— Begin Entries shown —

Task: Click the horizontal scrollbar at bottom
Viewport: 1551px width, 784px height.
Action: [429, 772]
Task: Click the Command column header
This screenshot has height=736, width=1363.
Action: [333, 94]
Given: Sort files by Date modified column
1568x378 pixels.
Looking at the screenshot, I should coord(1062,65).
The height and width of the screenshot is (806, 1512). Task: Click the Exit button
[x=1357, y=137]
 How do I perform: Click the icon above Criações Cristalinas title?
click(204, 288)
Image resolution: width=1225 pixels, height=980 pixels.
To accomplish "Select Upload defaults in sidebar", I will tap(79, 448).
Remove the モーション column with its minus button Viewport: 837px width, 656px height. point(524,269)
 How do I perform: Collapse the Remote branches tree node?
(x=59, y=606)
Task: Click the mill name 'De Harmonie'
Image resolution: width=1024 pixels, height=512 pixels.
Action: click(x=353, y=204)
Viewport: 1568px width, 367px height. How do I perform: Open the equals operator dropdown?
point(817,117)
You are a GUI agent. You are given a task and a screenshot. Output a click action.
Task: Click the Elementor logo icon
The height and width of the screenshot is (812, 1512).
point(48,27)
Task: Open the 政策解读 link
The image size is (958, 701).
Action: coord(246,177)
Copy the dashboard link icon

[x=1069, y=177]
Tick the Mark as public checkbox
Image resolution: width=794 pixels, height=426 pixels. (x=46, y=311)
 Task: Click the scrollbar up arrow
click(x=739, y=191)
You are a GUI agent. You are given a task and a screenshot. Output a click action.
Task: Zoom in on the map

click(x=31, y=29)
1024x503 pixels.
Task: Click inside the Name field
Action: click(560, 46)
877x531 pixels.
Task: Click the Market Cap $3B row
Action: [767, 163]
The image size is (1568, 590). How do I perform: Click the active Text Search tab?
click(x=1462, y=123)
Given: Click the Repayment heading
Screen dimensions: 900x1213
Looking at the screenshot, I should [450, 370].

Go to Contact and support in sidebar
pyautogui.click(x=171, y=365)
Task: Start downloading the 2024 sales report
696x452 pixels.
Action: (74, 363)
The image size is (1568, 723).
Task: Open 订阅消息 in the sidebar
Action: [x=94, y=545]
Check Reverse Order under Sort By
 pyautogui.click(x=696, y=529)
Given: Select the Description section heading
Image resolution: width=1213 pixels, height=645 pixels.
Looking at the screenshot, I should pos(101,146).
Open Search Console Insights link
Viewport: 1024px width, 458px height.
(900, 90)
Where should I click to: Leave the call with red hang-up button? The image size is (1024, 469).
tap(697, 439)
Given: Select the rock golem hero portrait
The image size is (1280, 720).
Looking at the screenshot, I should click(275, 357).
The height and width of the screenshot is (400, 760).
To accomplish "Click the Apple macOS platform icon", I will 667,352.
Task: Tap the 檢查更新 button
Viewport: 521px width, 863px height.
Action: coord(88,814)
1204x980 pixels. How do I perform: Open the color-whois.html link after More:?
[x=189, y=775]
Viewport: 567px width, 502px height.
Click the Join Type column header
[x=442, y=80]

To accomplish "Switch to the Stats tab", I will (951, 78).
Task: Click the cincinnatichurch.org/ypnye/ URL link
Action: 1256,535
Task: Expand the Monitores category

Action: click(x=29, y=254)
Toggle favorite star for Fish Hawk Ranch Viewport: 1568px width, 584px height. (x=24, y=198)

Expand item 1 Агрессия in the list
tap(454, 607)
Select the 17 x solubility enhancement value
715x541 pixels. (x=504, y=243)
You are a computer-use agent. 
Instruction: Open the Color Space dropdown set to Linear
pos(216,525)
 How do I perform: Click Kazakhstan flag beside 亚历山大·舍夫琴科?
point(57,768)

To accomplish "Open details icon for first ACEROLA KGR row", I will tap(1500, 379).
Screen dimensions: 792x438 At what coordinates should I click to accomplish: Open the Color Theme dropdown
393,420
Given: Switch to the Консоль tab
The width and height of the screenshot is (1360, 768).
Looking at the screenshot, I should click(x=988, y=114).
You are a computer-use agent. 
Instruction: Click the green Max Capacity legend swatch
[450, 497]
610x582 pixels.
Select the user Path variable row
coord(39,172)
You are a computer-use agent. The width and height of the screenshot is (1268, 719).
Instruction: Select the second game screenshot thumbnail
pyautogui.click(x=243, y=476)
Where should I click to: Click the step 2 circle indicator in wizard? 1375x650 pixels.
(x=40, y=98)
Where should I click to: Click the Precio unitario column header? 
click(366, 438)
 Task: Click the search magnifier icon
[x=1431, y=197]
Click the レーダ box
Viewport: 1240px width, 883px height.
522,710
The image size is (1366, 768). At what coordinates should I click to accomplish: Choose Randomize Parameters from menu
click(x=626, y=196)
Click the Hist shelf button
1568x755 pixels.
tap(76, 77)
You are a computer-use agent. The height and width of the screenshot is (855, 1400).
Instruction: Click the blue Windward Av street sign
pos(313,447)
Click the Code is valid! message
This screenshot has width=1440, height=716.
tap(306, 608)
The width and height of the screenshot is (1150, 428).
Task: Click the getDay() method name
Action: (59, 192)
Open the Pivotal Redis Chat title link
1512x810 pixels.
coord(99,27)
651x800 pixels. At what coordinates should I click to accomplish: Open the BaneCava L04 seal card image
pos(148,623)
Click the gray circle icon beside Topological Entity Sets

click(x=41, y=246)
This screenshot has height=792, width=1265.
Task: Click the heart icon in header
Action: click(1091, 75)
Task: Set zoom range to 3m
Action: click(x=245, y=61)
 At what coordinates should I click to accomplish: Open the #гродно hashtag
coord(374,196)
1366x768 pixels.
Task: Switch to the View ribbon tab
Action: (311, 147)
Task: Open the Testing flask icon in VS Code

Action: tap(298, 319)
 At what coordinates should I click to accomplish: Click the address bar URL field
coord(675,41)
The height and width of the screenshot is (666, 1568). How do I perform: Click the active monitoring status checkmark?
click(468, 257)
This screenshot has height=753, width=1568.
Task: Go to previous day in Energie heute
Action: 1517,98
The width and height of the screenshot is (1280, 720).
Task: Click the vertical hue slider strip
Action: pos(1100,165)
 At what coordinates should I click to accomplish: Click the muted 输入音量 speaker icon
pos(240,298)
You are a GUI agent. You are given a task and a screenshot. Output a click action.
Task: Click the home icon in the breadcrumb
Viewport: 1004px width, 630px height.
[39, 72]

— End Entries shown —

* Request: Rewrite every one of the entries above with "GUI agent" swapped for "screen assistant", keeping everything else the same.

* Solution:
Task: Click the horizontal scrollbar at bottom
Viewport: 1551px width, 784px height.
Action: [429, 772]
Task: Click the Command column header
This screenshot has height=736, width=1363.
Action: [333, 94]
Given: Sort files by Date modified column
1568x378 pixels.
Looking at the screenshot, I should coord(1062,65).
The height and width of the screenshot is (806, 1512). Task: Click the Exit button
[x=1357, y=137]
 How do I perform: Click the icon above Criações Cristalinas title?
click(204, 288)
Image resolution: width=1225 pixels, height=980 pixels.
To accomplish "Select Upload defaults in sidebar", I will tap(79, 448).
Remove the モーション column with its minus button Viewport: 837px width, 656px height. point(524,269)
 How do I perform: Collapse the Remote branches tree node?
(x=59, y=606)
Task: Click the mill name 'De Harmonie'
Image resolution: width=1024 pixels, height=512 pixels.
Action: click(x=353, y=204)
Viewport: 1568px width, 367px height. How do I perform: Open the equals operator dropdown?
point(817,117)
You are a screen assistant. You are given a task and a screenshot. Output a click action.
Task: Click the Elementor logo icon
The height and width of the screenshot is (812, 1512).
point(48,27)
Task: Open the 政策解读 link
The image size is (958, 701).
Action: coord(246,177)
Copy the dashboard link icon

[x=1069, y=177]
Tick the Mark as public checkbox
Image resolution: width=794 pixels, height=426 pixels. (x=46, y=311)
 Task: Click the scrollbar up arrow
click(x=739, y=191)
You are a screen assistant. You are given a task and a screenshot. Output a click action.
Task: Zoom in on the map

click(x=31, y=29)
1024x503 pixels.
Task: Click inside the Name field
Action: click(560, 46)
877x531 pixels.
Task: Click the Market Cap $3B row
Action: [767, 163]
The image size is (1568, 590). How do I perform: Click the active Text Search tab?
click(x=1462, y=123)
Given: Click the Repayment heading
Screen dimensions: 900x1213
Looking at the screenshot, I should [450, 370].

Go to Contact and support in sidebar
pyautogui.click(x=171, y=365)
Task: Start downloading the 2024 sales report
696x452 pixels.
Action: (74, 363)
The image size is (1568, 723).
Task: Open 订阅消息 in the sidebar
Action: [x=94, y=545]
Check Reverse Order under Sort By
 pyautogui.click(x=696, y=529)
Given: Select the Description section heading
Image resolution: width=1213 pixels, height=645 pixels.
Looking at the screenshot, I should pos(101,146).
Open Search Console Insights link
Viewport: 1024px width, 458px height.
(900, 90)
Where should I click to: Leave the call with red hang-up button? The image size is (1024, 469).
tap(697, 439)
Given: Select the rock golem hero portrait
The image size is (1280, 720).
Looking at the screenshot, I should click(275, 357).
The height and width of the screenshot is (400, 760).
To accomplish "Click the Apple macOS platform icon", I will 667,352.
Task: Tap the 檢查更新 button
Viewport: 521px width, 863px height.
Action: coord(88,814)
1204x980 pixels. How do I perform: Open the color-whois.html link after More:?
[x=189, y=775]
Viewport: 567px width, 502px height.
Click the Join Type column header
[x=442, y=80]

To accomplish "Switch to the Stats tab", I will (951, 78).
Task: Click the cincinnatichurch.org/ypnye/ URL link
Action: 1256,535
Task: Expand the Monitores category

Action: click(x=29, y=254)
Toggle favorite star for Fish Hawk Ranch Viewport: 1568px width, 584px height. (x=24, y=198)

Expand item 1 Агрессия in the list
tap(454, 607)
Select the 17 x solubility enhancement value
715x541 pixels. (x=504, y=243)
You are a computer-use agent. 
Instruction: Open the Color Space dropdown set to Linear
pos(216,525)
 How do I perform: Click Kazakhstan flag beside 亚历山大·舍夫琴科?
point(57,768)

To accomplish "Open details icon for first ACEROLA KGR row", I will tap(1500, 379).
Screen dimensions: 792x438 At what coordinates should I click to accomplish: Open the Color Theme dropdown
393,420
Given: Switch to the Консоль tab
The width and height of the screenshot is (1360, 768).
Looking at the screenshot, I should click(x=988, y=114).
You are a computer-use agent. 
Instruction: Click the green Max Capacity legend swatch
[450, 497]
610x582 pixels.
Select the user Path variable row
coord(39,172)
You are a computer-use agent. The width and height of the screenshot is (1268, 719).
Instruction: Select the second game screenshot thumbnail
pyautogui.click(x=243, y=476)
Where should I click to: Click the step 2 circle indicator in wizard? 1375x650 pixels.
(x=40, y=98)
Where should I click to: Click the Precio unitario column header? 
click(366, 438)
 Task: Click the search magnifier icon
[x=1431, y=197]
Click the レーダ box
Viewport: 1240px width, 883px height.
522,710
The image size is (1366, 768). At what coordinates should I click to accomplish: Choose Randomize Parameters from menu
click(x=626, y=196)
Click the Hist shelf button
1568x755 pixels.
tap(76, 77)
You are a computer-use agent. The height and width of the screenshot is (855, 1400).
Instruction: Click the blue Windward Av street sign
pos(313,447)
Click the Code is valid! message
This screenshot has width=1440, height=716.
tap(306, 608)
The width and height of the screenshot is (1150, 428).
Task: Click the getDay() method name
Action: (59, 192)
Open the Pivotal Redis Chat title link
1512x810 pixels.
coord(99,27)
651x800 pixels. At what coordinates should I click to accomplish: Open the BaneCava L04 seal card image
pos(148,623)
Click the gray circle icon beside Topological Entity Sets

click(x=41, y=246)
This screenshot has height=792, width=1265.
Task: Click the heart icon in header
Action: click(1091, 75)
Task: Set zoom range to 3m
Action: click(x=245, y=61)
 At what coordinates should I click to accomplish: Open the #гродно hashtag
coord(374,196)
1366x768 pixels.
Task: Switch to the View ribbon tab
Action: (311, 147)
Task: Open the Testing flask icon in VS Code

Action: tap(298, 319)
 At what coordinates should I click to accomplish: Click the address bar URL field
coord(675,41)
The height and width of the screenshot is (666, 1568). How do I perform: Click the active monitoring status checkmark?
click(468, 257)
This screenshot has height=753, width=1568.
Task: Go to previous day in Energie heute
Action: 1517,98
The width and height of the screenshot is (1280, 720).
Task: Click the vertical hue slider strip
Action: pos(1100,165)
 At what coordinates should I click to accomplish: Click the muted 输入音量 speaker icon
pos(240,298)
You are a screen assistant. You are given a task and a screenshot. Output a click action.
Task: Click the home icon in the breadcrumb
Viewport: 1004px width, 630px height.
[39, 72]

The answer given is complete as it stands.